PROBLEM STATEMENT: Nothing but the lines from the one with "Sommergerichte (967, 1276)" down to the one with "Buntes (938, 651)" should be returned, exactly and with both ends included, from the material below.

DATA PROVIDED:
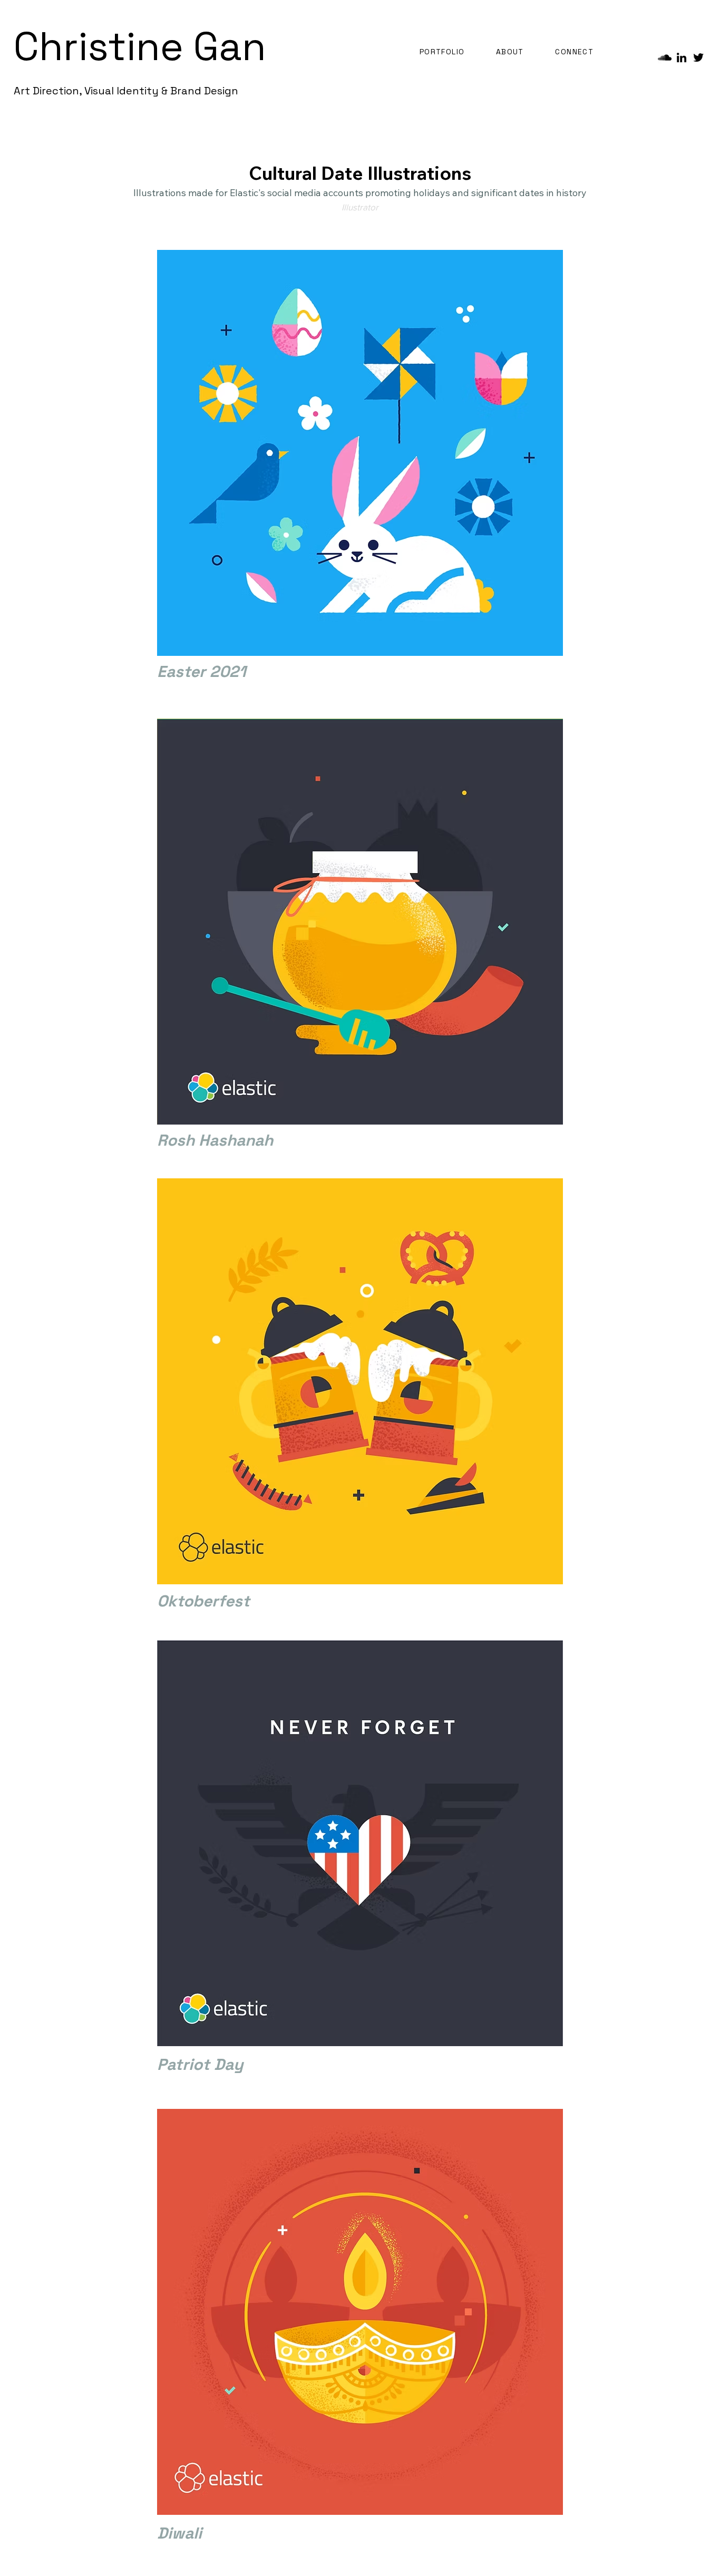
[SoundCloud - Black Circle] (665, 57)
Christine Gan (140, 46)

--

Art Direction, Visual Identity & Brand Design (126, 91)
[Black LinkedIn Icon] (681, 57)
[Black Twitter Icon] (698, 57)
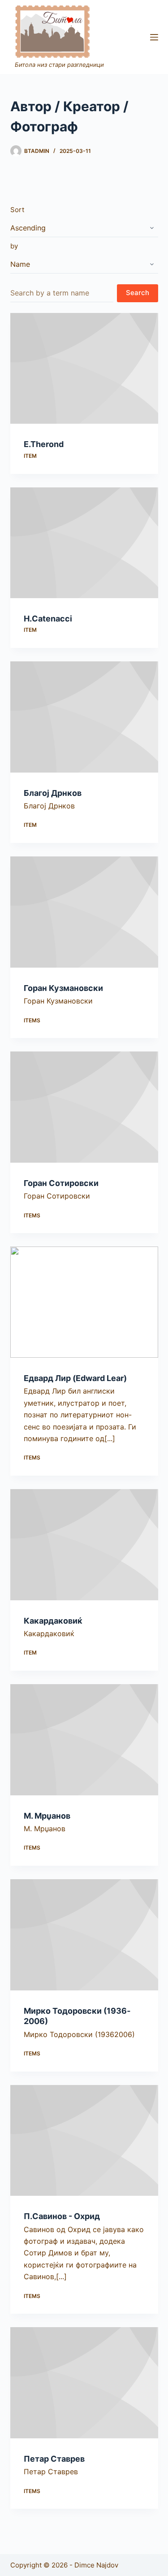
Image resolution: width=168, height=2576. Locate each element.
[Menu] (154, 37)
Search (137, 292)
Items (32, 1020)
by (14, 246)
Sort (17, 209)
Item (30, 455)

==

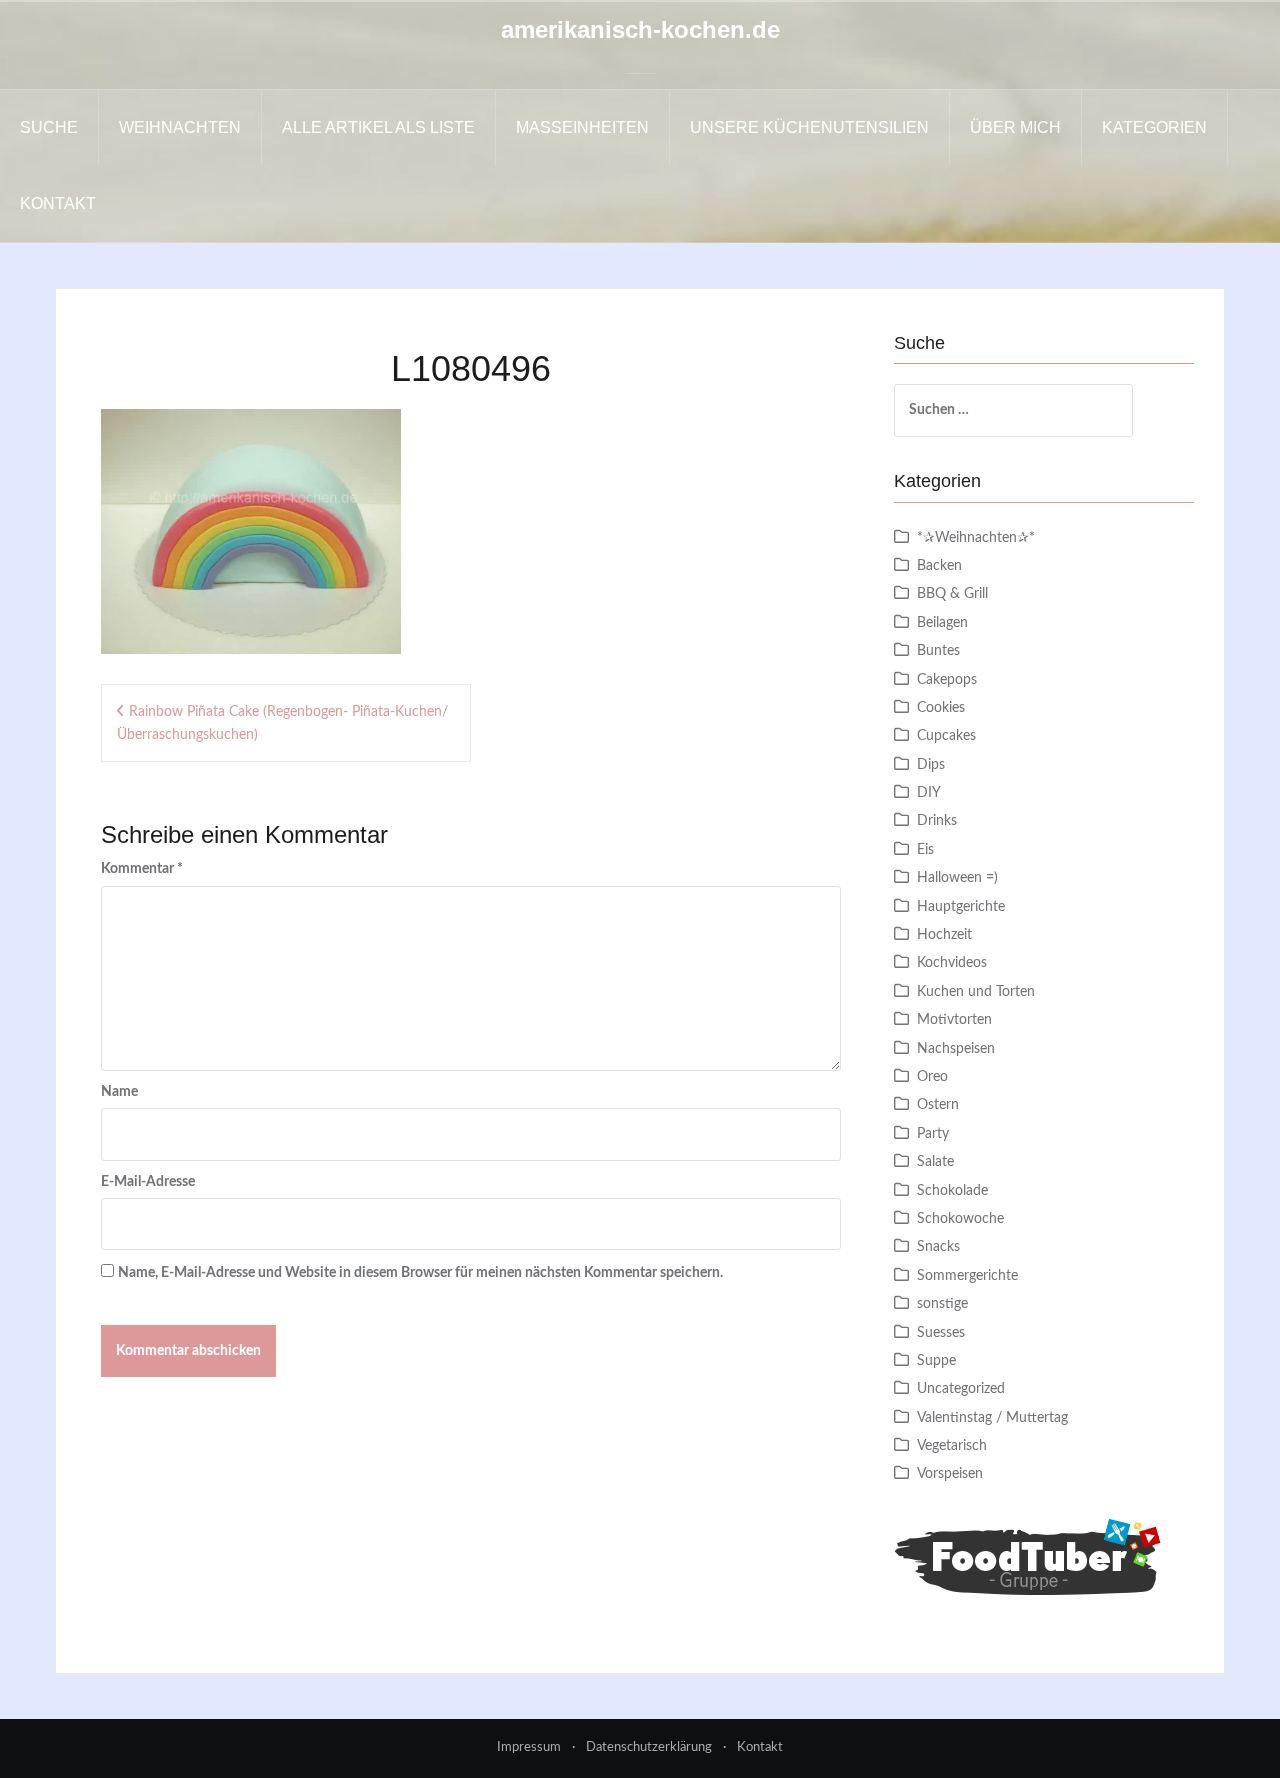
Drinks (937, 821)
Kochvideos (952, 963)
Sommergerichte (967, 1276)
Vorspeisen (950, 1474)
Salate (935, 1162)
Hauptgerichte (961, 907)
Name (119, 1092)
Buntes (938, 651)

ANSWER FOR THE TASK:
Sommergerichte (967, 1276)
Vorspeisen (950, 1474)
Salate (935, 1162)
Hauptgerichte (961, 907)
Name (119, 1092)
Buntes (938, 651)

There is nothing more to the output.